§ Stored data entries
══════
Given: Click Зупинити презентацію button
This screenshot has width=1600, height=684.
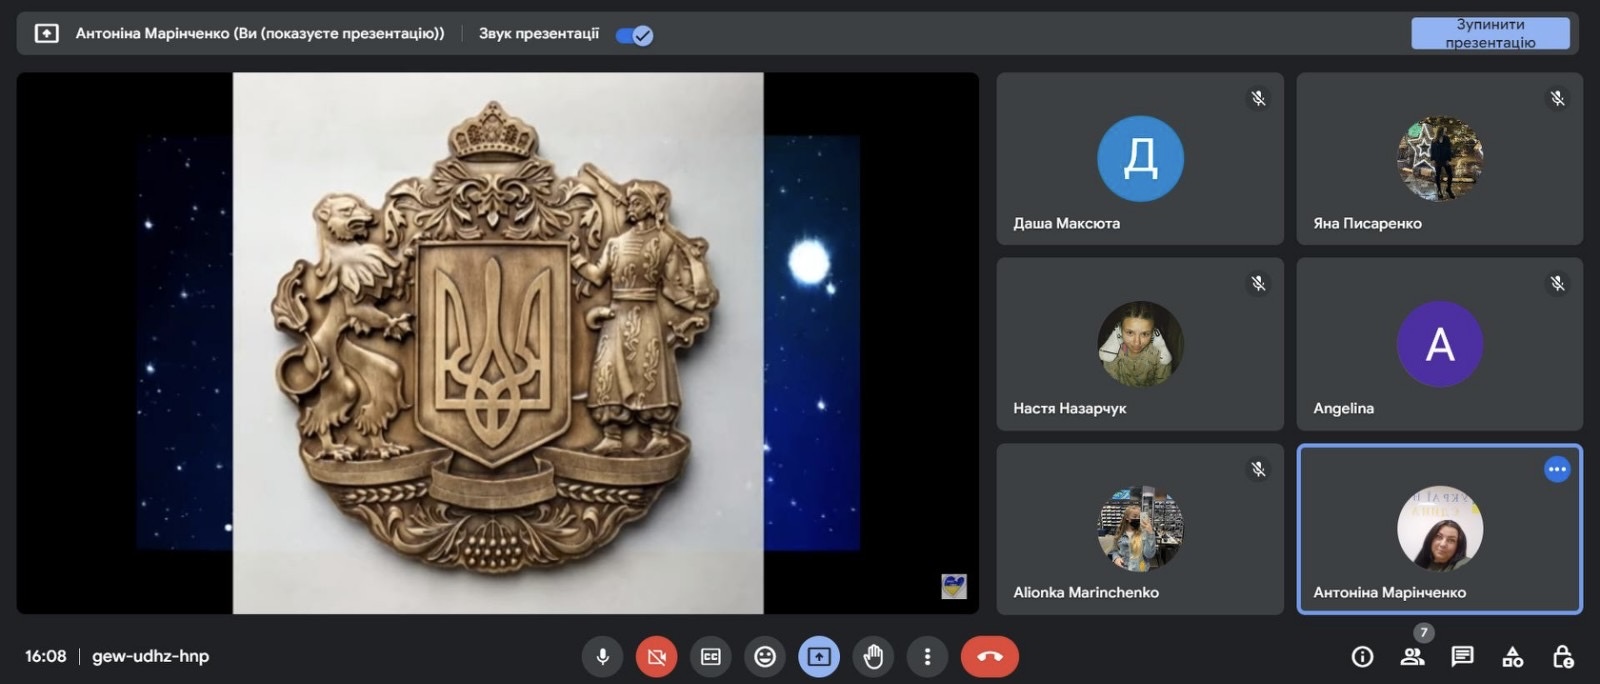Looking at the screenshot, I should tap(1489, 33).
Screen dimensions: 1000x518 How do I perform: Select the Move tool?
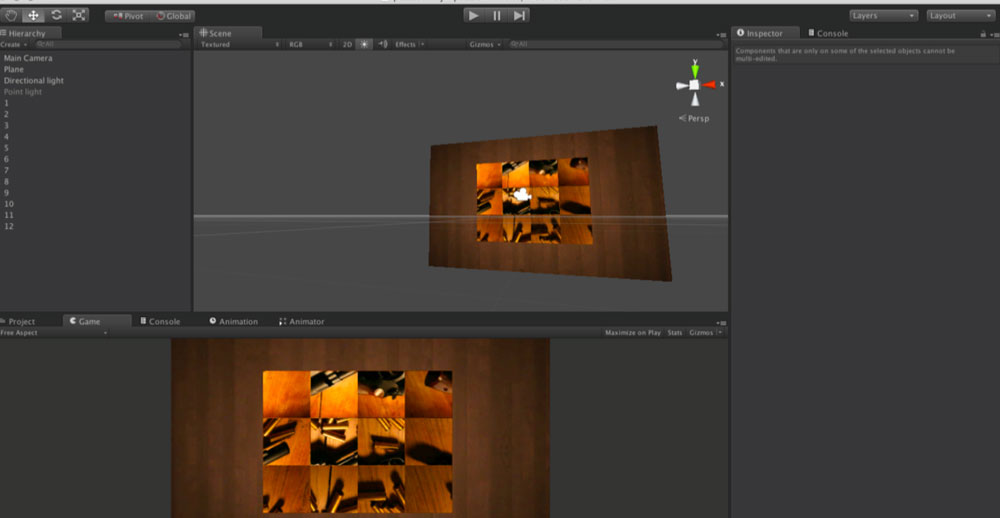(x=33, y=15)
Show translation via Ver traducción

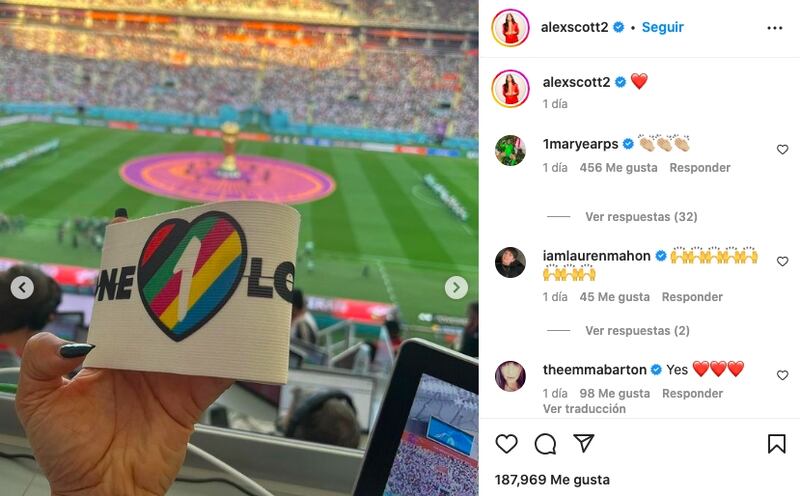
══════
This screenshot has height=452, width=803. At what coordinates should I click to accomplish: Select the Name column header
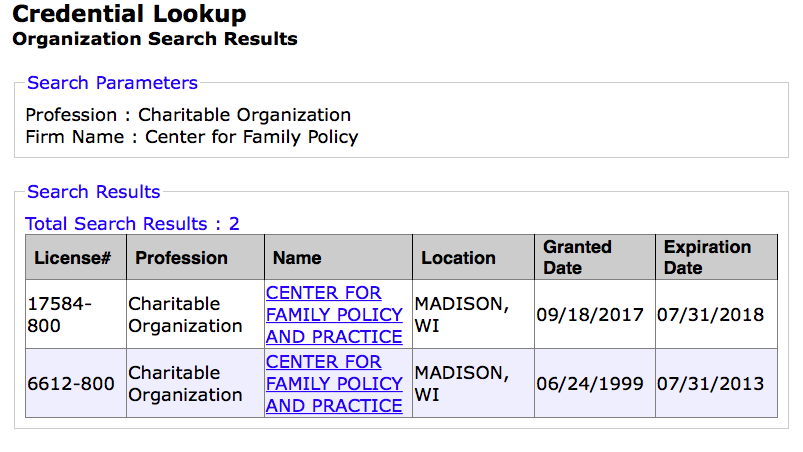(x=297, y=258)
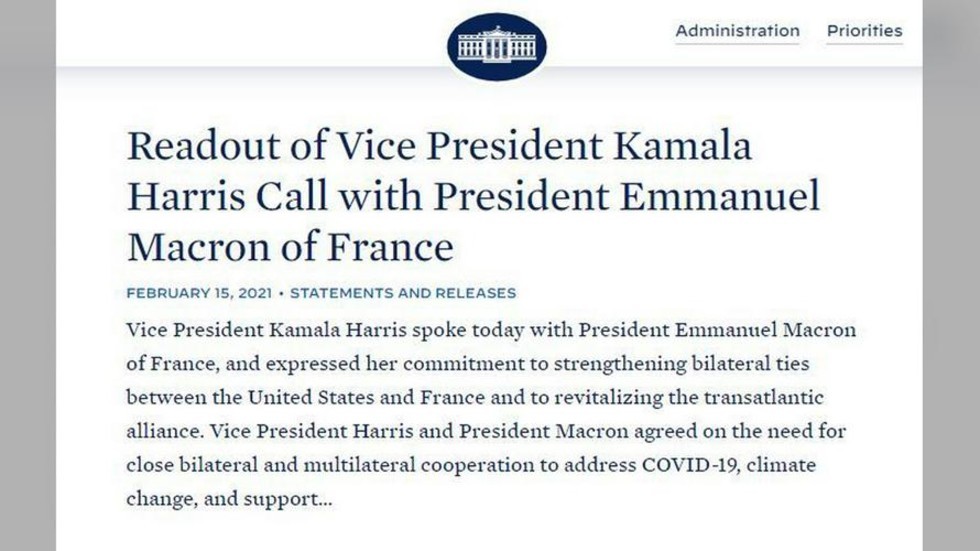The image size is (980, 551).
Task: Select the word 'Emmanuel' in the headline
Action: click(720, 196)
══════
§ Work order
The answer should consist only of the lines above from the one with "Given: Click Зупинити презентацію button" through the one with "Show translation via Ver traducción", repeated exactly, with no pictures among them.

§ Solution
Given: Click Зупинити презентацію button
This screenshot has width=1600, height=684.
Looking at the screenshot, I should tap(1489, 33).
Screen dimensions: 1000x518 How do I perform: Select the Move tool?
(x=33, y=15)
Show translation via Ver traducción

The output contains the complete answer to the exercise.